-- Text excerpt start --
# New tank setup



## Chicken of the Sea (Jan 11, 2017)

Hello everyone,
I just set up my 60 gal. Tanganyikan tank and I was wondering if this was a good setup for the tank. I am planning on filling up the space to the left with my shells. My tank will house:
Lamprologus sp. (probably brevis)
Julidochromis sp. (smaller species)
Cyprichromis sp. (non jumbo)

I have lots of other ornaments including a lot of driftwood, but I figured that driftwood was a no no with African Cichlids.

Thanks 
:fish: 
Just set it up today will start the fishless cycle soon!


----------



## Chicken of the Sea (Jan 11, 2017)

Also, is this enough cover for the Cyps? I did not have any taller ornaments


----------



## Chicken of the Sea (Jan 11, 2017)

My intention with the tank is to create 2 spaces for the julis, and break up the sight line between the julis and the shellies so that they aren't constantley looking at eachother and I hope that would lower the risk of fighting between them


----------



## DJRansome (Oct 29, 2005)

What are the dimensions of the tank?
-- Text excerpt end --
_Short task 1_: How large is the tank described in the tank setup thread?
_Short task 2_: Copy word for word the passage of the tank setup thread between "Julidochromis sp. (smaller" and "with African Cichlids.", inclusive.
-- Record extracts start --
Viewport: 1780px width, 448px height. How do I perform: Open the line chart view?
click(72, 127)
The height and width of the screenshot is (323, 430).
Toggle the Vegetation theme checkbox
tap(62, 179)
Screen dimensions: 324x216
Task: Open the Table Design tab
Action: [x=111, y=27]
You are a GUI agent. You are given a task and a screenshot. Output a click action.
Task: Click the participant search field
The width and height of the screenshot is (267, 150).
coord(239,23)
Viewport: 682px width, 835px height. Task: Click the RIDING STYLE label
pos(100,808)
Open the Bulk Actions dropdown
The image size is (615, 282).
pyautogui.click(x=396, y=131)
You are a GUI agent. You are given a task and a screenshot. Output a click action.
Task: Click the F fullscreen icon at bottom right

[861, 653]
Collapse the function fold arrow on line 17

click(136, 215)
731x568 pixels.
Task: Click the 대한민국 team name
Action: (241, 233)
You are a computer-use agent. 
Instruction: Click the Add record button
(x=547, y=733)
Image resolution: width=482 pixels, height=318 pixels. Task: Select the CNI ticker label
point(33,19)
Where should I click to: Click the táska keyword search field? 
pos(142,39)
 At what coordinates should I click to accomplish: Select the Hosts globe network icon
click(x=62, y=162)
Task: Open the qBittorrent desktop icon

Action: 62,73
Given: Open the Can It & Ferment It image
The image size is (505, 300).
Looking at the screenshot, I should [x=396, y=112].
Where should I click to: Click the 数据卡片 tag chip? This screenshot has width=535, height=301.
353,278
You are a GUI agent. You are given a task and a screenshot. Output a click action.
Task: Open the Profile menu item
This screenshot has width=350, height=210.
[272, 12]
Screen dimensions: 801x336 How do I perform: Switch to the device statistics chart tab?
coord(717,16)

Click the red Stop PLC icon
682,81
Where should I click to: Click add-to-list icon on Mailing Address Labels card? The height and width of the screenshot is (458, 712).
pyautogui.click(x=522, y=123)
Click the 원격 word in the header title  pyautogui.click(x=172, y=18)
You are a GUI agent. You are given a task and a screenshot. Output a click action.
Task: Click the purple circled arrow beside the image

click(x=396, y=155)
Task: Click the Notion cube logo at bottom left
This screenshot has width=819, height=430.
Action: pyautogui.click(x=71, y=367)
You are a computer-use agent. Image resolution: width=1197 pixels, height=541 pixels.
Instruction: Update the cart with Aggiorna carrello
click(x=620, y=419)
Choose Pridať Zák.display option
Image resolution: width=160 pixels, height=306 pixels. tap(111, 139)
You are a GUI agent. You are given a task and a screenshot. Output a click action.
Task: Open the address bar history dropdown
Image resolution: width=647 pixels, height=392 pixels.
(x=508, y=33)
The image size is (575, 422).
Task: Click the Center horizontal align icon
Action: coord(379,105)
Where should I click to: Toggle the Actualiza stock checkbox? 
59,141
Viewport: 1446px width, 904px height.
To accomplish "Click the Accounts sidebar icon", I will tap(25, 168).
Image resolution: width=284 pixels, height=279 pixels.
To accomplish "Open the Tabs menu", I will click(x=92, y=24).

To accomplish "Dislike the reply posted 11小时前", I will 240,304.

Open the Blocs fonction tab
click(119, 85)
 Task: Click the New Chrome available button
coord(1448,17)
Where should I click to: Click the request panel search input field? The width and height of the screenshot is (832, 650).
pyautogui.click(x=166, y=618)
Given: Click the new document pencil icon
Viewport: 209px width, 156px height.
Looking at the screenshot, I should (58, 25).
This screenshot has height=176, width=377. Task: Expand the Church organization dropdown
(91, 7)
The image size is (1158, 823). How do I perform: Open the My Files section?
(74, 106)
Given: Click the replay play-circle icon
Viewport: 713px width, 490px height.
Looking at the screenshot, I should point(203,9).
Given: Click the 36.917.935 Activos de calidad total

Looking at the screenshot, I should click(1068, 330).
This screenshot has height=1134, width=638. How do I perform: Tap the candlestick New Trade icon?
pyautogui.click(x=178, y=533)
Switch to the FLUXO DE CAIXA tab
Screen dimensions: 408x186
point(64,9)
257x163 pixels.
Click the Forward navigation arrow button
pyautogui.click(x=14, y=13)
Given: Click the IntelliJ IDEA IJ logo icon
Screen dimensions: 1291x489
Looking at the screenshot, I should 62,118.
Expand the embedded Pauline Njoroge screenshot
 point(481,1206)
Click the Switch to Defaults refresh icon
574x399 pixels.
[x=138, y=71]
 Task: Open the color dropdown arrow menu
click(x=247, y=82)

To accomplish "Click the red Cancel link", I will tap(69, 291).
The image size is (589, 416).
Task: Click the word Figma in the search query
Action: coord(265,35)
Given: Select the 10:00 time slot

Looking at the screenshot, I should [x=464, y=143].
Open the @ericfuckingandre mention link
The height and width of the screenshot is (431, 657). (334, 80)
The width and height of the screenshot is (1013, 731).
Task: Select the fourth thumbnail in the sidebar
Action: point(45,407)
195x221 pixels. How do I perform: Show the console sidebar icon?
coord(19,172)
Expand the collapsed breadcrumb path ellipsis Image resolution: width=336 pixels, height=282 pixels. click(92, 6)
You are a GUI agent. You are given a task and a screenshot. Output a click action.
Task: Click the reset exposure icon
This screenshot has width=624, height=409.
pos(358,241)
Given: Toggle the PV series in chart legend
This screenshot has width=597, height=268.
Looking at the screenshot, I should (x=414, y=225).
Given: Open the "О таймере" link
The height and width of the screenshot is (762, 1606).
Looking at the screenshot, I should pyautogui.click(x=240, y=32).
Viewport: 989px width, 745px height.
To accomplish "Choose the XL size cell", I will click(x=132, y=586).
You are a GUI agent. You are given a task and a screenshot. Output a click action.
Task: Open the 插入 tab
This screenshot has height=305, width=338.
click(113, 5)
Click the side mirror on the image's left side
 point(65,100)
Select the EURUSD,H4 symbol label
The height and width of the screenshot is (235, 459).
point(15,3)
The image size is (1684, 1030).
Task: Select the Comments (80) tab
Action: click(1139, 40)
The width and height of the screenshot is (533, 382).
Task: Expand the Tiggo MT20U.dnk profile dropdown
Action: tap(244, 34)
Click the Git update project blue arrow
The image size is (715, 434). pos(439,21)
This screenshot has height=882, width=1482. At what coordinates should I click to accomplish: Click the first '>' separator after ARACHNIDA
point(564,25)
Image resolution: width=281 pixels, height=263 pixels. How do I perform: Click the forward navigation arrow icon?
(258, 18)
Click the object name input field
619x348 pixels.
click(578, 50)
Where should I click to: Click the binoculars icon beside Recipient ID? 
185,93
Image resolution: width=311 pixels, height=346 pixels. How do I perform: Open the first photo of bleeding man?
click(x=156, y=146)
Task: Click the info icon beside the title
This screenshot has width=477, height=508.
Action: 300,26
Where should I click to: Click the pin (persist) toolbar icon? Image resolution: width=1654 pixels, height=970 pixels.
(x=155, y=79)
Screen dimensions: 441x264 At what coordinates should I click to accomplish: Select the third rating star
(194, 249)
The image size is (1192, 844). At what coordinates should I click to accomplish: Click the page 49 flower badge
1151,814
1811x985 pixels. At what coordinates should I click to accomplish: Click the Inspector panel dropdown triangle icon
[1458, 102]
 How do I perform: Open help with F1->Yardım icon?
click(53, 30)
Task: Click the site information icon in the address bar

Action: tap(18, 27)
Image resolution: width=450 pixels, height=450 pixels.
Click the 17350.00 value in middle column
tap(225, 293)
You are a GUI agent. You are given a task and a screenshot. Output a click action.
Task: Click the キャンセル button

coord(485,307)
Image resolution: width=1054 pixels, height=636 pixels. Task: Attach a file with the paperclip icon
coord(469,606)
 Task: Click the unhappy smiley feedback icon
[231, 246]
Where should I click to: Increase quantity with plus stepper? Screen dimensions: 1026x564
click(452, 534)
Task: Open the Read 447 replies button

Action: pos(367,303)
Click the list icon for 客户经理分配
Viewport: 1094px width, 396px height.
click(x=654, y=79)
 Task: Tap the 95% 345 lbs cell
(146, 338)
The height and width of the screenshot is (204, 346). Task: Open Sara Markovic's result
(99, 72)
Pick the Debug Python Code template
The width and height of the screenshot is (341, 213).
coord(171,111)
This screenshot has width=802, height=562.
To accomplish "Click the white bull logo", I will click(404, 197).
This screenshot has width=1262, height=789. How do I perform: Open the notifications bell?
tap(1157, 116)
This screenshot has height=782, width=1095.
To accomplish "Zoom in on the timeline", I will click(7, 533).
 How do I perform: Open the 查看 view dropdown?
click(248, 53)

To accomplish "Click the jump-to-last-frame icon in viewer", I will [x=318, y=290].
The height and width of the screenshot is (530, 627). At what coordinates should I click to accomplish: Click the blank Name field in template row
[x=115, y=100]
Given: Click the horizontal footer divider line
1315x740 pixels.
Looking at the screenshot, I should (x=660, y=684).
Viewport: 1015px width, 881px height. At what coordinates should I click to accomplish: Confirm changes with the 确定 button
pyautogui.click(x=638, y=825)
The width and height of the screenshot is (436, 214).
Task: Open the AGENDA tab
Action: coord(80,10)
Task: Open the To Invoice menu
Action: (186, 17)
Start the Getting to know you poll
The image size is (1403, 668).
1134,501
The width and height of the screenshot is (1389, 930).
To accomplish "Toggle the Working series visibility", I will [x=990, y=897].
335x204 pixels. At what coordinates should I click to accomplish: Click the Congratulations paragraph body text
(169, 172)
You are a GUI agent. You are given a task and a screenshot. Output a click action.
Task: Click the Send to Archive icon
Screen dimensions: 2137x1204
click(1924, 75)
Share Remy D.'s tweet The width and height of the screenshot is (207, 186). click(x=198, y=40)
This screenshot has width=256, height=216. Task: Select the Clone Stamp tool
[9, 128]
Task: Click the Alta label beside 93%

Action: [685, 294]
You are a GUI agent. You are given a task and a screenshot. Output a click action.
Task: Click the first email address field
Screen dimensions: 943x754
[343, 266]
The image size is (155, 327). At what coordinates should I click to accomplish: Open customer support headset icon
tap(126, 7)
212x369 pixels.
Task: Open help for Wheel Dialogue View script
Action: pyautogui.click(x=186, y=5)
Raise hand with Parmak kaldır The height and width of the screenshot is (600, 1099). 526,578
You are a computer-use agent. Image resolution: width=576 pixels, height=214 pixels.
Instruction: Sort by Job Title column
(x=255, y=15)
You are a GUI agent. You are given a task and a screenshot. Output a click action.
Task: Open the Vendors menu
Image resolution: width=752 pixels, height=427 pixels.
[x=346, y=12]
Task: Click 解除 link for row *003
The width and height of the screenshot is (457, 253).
-- Record extracts end --
_Output 1_: 60 gallons.

_Output 2_:
Julidochromis sp. (smaller species)
Cyprichromis sp. (non jumbo)

I have lots of other ornaments including a lot of driftwood, but I figured that driftwood was a no no with African Cichlids.